◆ TEXT BLOCK ◆
Archive for the ‘Business Location’ category

Businesses Joined by Non-Profits in Leaving California for Friendlier States

September 21, 2017

Friends in economic development agencies and in the site selection consulting world have asked why I haven’t posted anything in quite awhile. My answer is simple: I’ve been exceptionally busy. It certainly isn’t because there aren’t things to write about.

Another question I’m usually asked is whether businesses are still leaving California.

They are, especially with the state legislature again failing to provide tax or regulatory relief to its home-state companies. Overall, taxes, fees and regulations have gotten worse. Such a difficult business environment, combined with grim treatment by local governments, have caused operating costs to grow faster in the San Francisco Bay Area and Los Angeles than in virtually every other metropolitan area in the nation.

So large corporations and small business entities – joined by non-profit organizations – continue to look for ways to partially or fully exit the state. Today alone brought two examples, which by coincidence both involve Nevada.

The first is a loss for Los Angeles with Virtual Guard, Inc. leaving the city’s Sherman Oaks section. The company plans to relocate its headquarters and interactive command and control center to Clark County (Las Vegas area), citing an “unfriendly economic environment” in California. The move is likely to occur later this year.

There, Virtual Guard  is expected to hire 80 new employees within its first two years of operations. The video monitoring company is also a developer and integrator of technology in the perimeter security sector and its solutions are being used throughout the United States and Canada.

California, which a long time ago was a haven for aerospace companies, will lose another one next year.

ERG Aerospace Corp. plans to relocate its Oakland operations to McCarran, Nevada and make the Silver State its headquarters. The company manufactures materials and components for the aerospace, national defense, semiconductor manufacturing, biotech and other high technology industries. The target date for the move is the second quarter 2018, with operations to commence in the same quarter.

Several months ago, a non-profit organization said it would relocate out of state, too. Horizon University, a private, Christian school that started classes in 1993 in San Diego is heading to Indianapolis.

Horizon’s President Bill Goodrich calls the decision “a no-brainer.” He said Indiana offers a “climate” that was slipping away in California, and by that he wasn’t referring to San Diego’s sunny days. Goodrich said that the university helps people “grow academically” while integrating the “strong biblical teachings and we find in Indiana, there’s an openness to that.”

◆ STATED PROBLEM A ◆
Answer these questions using the post about businesses leaving California:
(i) To which county does Virtual Guard, Inc. plan to move its headquarters?
(ii) What is the target date for ERG Aerospace Corp.'s move?
(iii) In what year did Horizon University start classes?
The entries that come next are unrelated to the post about businesses leaving California.

◆ RECORDS FOR THIS TASK ◆

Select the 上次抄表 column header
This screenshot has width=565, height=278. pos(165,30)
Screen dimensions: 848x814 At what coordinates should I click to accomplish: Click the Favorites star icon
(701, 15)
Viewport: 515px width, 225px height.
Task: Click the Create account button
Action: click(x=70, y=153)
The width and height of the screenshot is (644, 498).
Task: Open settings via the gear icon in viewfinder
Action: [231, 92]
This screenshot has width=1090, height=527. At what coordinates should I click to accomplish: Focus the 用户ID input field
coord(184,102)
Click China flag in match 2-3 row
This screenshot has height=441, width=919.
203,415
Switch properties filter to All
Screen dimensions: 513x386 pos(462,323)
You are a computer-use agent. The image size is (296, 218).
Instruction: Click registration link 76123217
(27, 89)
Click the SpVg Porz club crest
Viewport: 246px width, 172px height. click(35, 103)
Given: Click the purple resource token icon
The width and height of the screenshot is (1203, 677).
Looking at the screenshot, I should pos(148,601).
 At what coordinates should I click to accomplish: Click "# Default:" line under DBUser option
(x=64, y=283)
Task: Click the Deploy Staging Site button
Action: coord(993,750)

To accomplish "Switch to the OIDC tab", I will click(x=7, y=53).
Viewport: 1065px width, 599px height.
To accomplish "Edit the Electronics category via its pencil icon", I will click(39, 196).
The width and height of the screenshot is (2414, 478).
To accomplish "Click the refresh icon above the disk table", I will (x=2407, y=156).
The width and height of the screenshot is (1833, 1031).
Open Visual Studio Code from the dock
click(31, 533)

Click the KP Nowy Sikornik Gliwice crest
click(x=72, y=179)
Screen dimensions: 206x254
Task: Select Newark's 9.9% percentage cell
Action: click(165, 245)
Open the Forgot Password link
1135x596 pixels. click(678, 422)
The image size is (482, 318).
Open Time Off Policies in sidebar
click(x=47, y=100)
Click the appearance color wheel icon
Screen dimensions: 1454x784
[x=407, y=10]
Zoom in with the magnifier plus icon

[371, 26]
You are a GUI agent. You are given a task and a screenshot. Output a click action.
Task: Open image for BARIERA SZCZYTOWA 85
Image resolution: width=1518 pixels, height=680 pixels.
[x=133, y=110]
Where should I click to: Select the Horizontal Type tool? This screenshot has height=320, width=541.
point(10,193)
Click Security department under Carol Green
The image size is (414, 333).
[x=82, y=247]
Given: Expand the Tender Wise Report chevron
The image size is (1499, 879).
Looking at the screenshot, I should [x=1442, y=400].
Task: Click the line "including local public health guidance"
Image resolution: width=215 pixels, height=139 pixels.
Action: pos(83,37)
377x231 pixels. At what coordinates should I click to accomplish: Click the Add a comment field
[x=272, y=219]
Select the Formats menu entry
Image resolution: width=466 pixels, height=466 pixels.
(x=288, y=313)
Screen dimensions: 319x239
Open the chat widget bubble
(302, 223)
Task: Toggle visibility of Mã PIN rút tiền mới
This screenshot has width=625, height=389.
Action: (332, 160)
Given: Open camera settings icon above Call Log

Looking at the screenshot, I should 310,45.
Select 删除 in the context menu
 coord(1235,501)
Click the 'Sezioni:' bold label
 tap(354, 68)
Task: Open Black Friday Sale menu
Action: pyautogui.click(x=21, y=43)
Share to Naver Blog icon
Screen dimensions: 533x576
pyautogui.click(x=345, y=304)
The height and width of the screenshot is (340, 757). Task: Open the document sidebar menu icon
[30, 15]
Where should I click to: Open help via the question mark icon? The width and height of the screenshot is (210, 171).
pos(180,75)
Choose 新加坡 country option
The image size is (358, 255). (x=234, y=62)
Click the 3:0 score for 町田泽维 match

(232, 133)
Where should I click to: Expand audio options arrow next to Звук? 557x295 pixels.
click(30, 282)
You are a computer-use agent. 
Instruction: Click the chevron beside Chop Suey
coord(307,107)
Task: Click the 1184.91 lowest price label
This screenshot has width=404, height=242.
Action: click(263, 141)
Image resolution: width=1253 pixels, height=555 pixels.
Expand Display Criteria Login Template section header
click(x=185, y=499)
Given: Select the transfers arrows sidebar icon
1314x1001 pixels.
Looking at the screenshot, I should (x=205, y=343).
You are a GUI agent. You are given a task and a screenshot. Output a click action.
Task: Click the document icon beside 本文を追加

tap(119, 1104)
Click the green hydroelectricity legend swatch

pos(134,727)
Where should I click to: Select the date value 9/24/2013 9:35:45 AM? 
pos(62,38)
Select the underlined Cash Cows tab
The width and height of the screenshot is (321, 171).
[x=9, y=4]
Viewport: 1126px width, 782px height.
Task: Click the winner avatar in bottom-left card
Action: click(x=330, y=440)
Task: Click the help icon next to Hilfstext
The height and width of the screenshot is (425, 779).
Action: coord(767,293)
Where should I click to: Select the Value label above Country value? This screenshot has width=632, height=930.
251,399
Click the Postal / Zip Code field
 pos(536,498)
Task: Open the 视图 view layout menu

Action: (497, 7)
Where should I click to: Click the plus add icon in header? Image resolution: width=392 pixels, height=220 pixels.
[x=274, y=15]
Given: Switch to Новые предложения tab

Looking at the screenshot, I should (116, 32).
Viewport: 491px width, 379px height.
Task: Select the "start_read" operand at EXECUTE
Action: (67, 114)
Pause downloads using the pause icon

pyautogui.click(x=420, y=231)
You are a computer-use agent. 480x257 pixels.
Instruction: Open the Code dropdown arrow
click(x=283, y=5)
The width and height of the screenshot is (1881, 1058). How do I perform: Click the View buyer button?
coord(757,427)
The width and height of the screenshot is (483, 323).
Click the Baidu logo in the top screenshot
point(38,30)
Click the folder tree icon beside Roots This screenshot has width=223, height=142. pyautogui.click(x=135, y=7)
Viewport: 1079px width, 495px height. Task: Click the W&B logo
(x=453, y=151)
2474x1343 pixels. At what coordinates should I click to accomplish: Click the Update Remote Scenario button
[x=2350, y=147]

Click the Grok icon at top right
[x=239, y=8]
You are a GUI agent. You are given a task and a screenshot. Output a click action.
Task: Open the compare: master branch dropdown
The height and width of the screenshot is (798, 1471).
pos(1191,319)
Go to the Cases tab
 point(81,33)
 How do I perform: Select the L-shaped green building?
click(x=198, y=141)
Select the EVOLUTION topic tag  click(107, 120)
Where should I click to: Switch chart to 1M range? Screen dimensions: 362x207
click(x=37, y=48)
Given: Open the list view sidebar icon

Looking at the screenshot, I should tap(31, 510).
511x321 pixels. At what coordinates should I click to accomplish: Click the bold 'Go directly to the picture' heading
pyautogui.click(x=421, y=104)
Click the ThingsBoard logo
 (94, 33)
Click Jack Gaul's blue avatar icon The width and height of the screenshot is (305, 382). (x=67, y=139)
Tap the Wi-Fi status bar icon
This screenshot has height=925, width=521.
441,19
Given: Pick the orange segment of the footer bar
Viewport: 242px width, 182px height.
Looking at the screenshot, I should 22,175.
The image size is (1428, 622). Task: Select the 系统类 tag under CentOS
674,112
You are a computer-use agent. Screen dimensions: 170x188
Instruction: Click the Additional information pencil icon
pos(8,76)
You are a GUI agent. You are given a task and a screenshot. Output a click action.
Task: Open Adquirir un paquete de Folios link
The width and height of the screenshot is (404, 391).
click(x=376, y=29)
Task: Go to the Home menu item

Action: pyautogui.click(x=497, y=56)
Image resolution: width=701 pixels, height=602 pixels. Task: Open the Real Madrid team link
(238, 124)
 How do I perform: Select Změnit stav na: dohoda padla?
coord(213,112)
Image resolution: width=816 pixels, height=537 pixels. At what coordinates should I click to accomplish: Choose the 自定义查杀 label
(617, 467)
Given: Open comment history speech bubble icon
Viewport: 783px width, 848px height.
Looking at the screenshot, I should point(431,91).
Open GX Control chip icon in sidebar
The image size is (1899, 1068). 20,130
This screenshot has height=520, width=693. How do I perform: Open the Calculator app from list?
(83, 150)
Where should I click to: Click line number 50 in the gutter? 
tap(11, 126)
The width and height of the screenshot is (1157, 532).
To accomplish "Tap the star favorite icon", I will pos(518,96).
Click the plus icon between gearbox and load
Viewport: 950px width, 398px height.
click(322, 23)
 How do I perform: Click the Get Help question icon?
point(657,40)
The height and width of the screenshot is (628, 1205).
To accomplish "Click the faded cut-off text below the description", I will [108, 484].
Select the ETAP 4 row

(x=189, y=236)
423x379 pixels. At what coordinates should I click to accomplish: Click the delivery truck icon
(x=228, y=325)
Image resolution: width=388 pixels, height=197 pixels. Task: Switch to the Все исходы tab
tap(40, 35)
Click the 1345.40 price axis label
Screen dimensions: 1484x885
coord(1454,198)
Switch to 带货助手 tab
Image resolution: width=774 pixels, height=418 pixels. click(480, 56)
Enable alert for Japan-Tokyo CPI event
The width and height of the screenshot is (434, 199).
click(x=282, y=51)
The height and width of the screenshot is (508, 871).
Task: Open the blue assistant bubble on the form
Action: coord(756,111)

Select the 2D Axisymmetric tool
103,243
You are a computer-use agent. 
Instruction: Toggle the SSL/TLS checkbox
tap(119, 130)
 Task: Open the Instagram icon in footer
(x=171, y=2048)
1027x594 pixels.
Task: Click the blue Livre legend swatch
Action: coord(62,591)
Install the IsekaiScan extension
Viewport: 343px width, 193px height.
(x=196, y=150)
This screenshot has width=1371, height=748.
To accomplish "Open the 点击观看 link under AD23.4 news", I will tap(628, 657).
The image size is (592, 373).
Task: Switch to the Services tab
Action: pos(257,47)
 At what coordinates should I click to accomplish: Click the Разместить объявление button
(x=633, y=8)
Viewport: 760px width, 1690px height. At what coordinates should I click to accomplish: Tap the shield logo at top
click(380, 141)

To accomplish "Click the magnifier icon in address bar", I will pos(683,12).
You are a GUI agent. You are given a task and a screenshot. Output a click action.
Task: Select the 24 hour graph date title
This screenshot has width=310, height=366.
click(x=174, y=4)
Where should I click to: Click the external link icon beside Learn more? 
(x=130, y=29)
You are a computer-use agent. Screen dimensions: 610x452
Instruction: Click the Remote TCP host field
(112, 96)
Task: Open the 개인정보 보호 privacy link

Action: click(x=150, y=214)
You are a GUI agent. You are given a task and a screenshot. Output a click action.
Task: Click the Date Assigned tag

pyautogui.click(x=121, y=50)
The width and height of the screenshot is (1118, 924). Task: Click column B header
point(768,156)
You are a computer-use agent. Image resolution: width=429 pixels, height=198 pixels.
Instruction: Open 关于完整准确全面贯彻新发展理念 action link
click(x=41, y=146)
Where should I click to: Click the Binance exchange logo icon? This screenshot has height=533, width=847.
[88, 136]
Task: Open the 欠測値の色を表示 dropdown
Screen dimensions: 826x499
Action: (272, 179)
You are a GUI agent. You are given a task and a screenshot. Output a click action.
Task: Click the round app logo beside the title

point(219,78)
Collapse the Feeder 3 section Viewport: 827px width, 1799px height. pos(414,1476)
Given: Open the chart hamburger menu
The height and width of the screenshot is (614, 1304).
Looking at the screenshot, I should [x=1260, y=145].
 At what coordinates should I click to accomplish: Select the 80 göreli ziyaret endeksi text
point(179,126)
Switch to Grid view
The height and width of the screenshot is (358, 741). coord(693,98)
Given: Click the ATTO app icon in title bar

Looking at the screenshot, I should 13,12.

◆ STATED PROBLEM B ◆
Write out the stretch of entries from the line that contains "Task: Go to the Home menu item" through the line that contains "coord(213,112)", including both of those lines.

◆ COMPLETE OUTPUT A ◆
(i) Clark County (Las Vegas area)
(ii) The second quarter of 2018
(iii) 1993

◆ COMPLETE OUTPUT B ◆
Task: Go to the Home menu item

Action: pyautogui.click(x=497, y=56)
Image resolution: width=701 pixels, height=602 pixels. Task: Open the Real Madrid team link
(238, 124)
 How do I perform: Select Změnit stav na: dohoda padla?
coord(213,112)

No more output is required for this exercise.